Moeda Digital de Banco Central será a maior forma de opressão da história e Bitcoin é a solução, diz Antonopoulos

O especialista em Bitcoin e criptomoedas, Andreas M. Antonopoulos, declarou que a proposta da China e de outras nações de criar uma moeda digital de Banco Central (CBDC) será a maior forma de opressão da história e que o Bitcoin é uma alternativa a este poder do Estado.

"Em breve estaremos vivendo em uma sociedade sem dinheiro, a moeda fiduciária emitida pelo governo se tornará totalmente digital e nos despediremos de quaisquer fragmentos remanescentes de privacidade financeira que ainda existam. Alguns governos procurarão criar uma alternativa de criptomoeda; fornecendo a ferramenta perfeita para maior vigilância financeira e opressão e representa a antítese do Bitcoin. O poder do Bitcoin está em sua rede descentralizada, resistente à censura, neutra e sem permissão, que permite transações globais sem intermediários ou terceiros e com quem você quiser, por qualquer motivo que desejar. Bitcoin não se importa.", destacou em entrevista ao WhatisBitcoin.

Durante a entrevista Antonopoulos declarou ainda que o Bitcoin torna as pessoas 'donas' de seu próprio dinheiro.

"Ser seu próprio banco é incrivelmente poderoso, mas geralmente é um termo confuso e mal utilizado. Atualmente, existem 1,7 bilhão de pessoas em todo o mundo que não têm acesso a serviços bancários adequados. O Bitcoin pode corrigir isso, permitindo que os usuários mantenham, enviem e recebam valor", disse.

Ainda segundo ele, o Bitcoin é o único sistema que não pode sofrer com a pressão dos governo, "Os governos têm um histórico de pressionar os sistemas de pagamento para que deixem de permitir pagamentos aos destinatários que considerem impróprios. Em 2010, Visa, Mastercard e PayPal pararam de permitir pagamentos ao WikiLeaks. Bitcoin corrigiu isso", afirmou.

Em outra entrevista recente, como noticiou o Cointelegraph, Antonopoulos destacou que o Brasil sofre uma tremenda desigualdade de renda e desigualdade financeira, além de um enorme população não bancarizada e o Governo não parece muito interessado em resolver o problema dos pobres.

"O Brasil é um grande mercado para o Bitcoin, Absolutamente. Eu acho que o país sofre de tremenda desigualdade de renda e desigualdade financeira, tem uma enorme população indígena separada do mundo e do próprio Brasil, e uma das maiores porcentagens de pessoas não bancarizadas no mundo e que não está conseguindo melhorar socialmente. Não me parece que o governo esteja muito interessado em ajudar os indígenas ou ajudar os pobre, então a partir dessa perspectiva, acho que o Bitcoin é incrivelmente importante", destacou.

» **MATERIAL EXTRAÍDO**
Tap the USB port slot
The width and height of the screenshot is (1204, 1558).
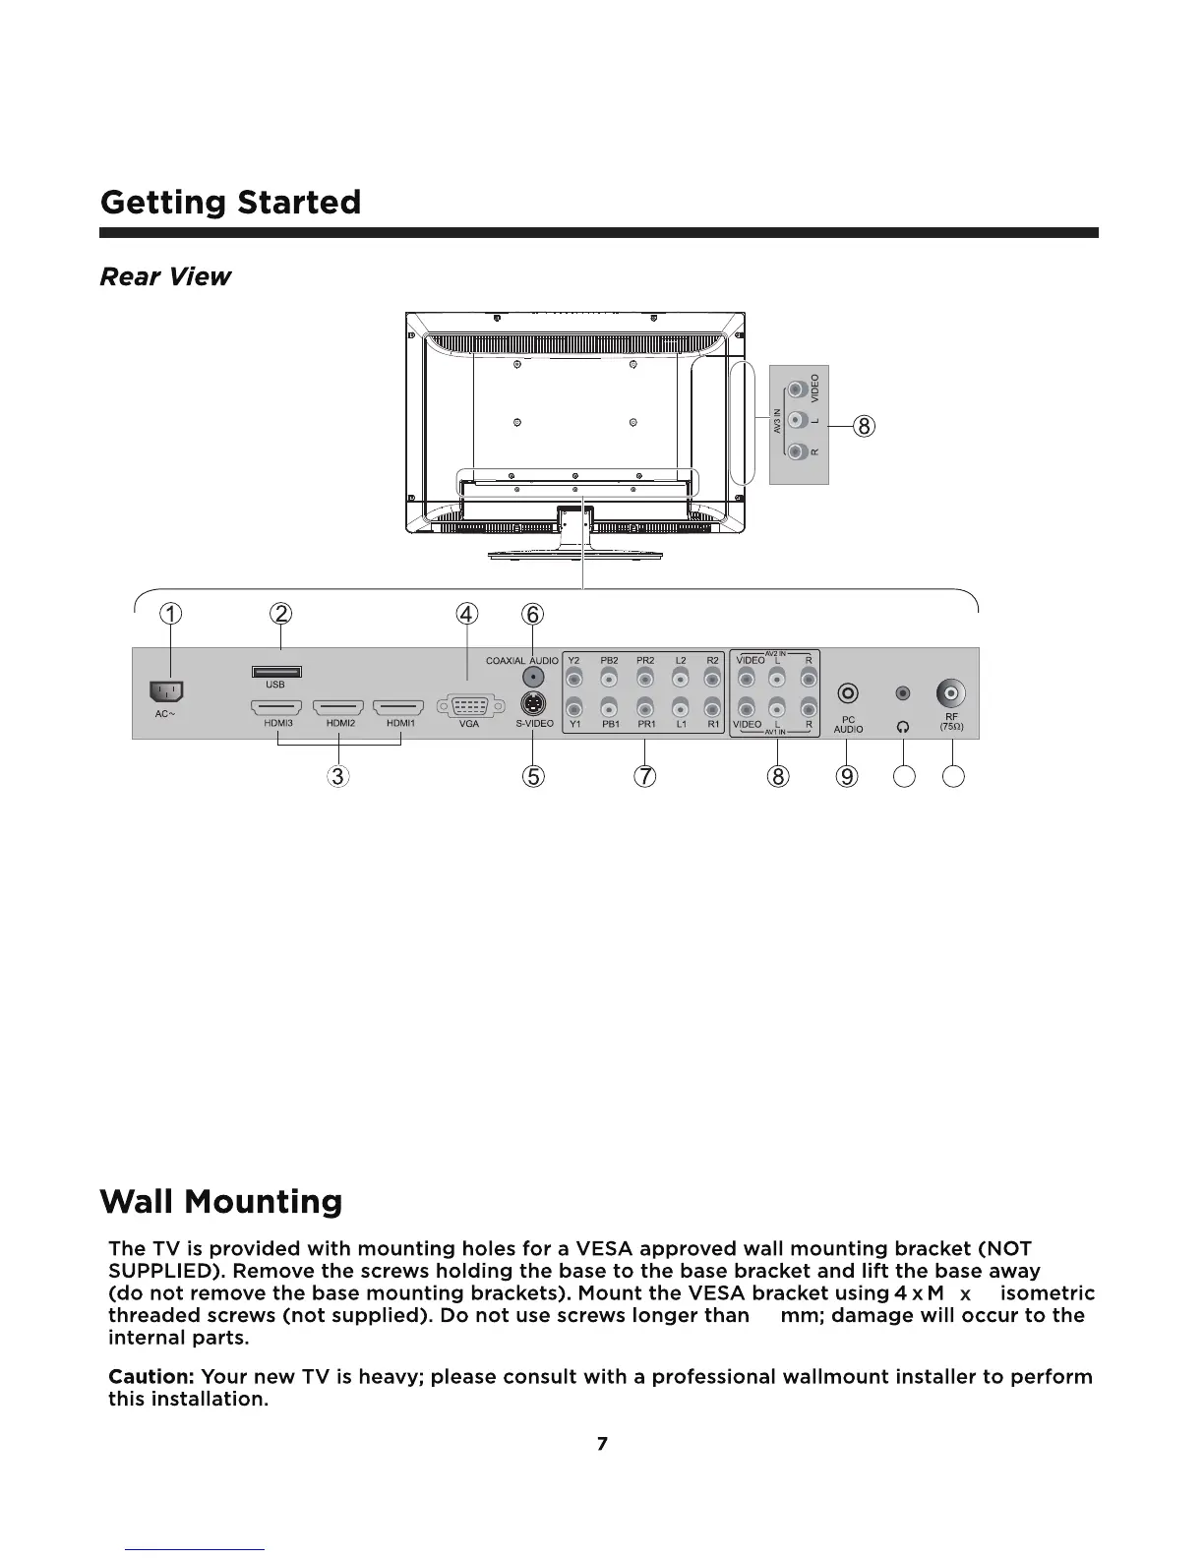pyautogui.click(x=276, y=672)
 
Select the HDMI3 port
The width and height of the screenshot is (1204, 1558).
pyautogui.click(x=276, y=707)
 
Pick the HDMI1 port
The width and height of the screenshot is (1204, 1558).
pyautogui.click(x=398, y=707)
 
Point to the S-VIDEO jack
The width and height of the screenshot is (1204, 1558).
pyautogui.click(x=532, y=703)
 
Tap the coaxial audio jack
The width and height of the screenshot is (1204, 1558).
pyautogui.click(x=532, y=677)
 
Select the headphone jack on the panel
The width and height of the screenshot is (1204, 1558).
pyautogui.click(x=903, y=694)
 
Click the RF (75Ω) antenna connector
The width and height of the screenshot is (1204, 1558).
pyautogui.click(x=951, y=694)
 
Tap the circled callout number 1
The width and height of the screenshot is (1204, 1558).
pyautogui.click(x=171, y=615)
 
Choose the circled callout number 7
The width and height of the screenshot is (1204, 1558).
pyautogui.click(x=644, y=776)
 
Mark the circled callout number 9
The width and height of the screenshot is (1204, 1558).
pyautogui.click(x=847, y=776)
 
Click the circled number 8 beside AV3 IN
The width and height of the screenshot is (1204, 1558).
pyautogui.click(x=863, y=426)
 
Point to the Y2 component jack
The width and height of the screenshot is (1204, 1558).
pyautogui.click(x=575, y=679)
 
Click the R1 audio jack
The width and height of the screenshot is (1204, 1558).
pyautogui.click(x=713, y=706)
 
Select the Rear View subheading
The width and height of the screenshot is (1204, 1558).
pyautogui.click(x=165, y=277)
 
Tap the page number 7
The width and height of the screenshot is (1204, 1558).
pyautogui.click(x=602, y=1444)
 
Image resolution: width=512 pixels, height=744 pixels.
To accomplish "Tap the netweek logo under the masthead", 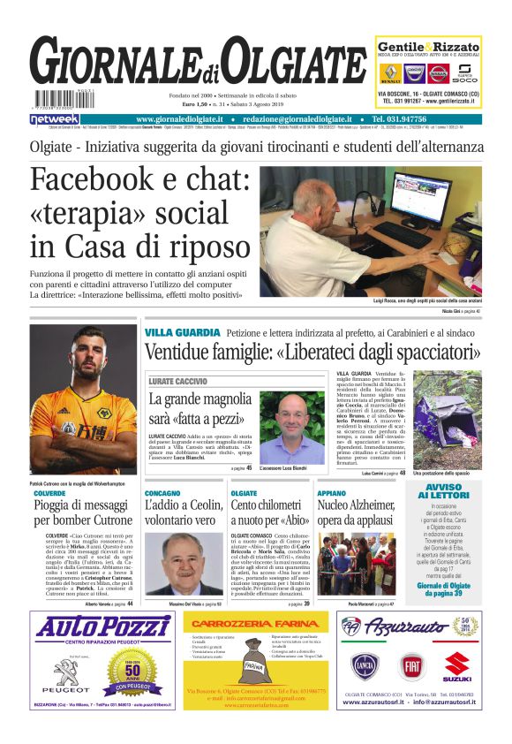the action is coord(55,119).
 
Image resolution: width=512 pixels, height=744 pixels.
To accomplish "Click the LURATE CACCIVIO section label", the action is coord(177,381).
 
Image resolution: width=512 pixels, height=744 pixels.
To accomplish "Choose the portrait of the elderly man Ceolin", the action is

» **REQUISITO 1**
De acordo com o texto fornecido, quantas pessoas no mundo não têm acesso a serviços bancários adequados?
» **REQUISITO 2**
Reescreva o trecho do texto fornecido que começa em "Em outra entrevista" e termina em "problema dos pobres.", trocando "tremenda" por "grave".

» **RESPOSTA 1**
São 1,7 bilhão de pessoas.

» **RESPOSTA 2**
Em outra entrevista recente, como noticiou o Cointelegraph, Antonopoulos destacou que o Brasil sofre uma grave desigualdade de renda e desigualdade financeira, além de um enorme população não bancarizada e o Governo não parece muito interessado em resolver o problema dos pobres.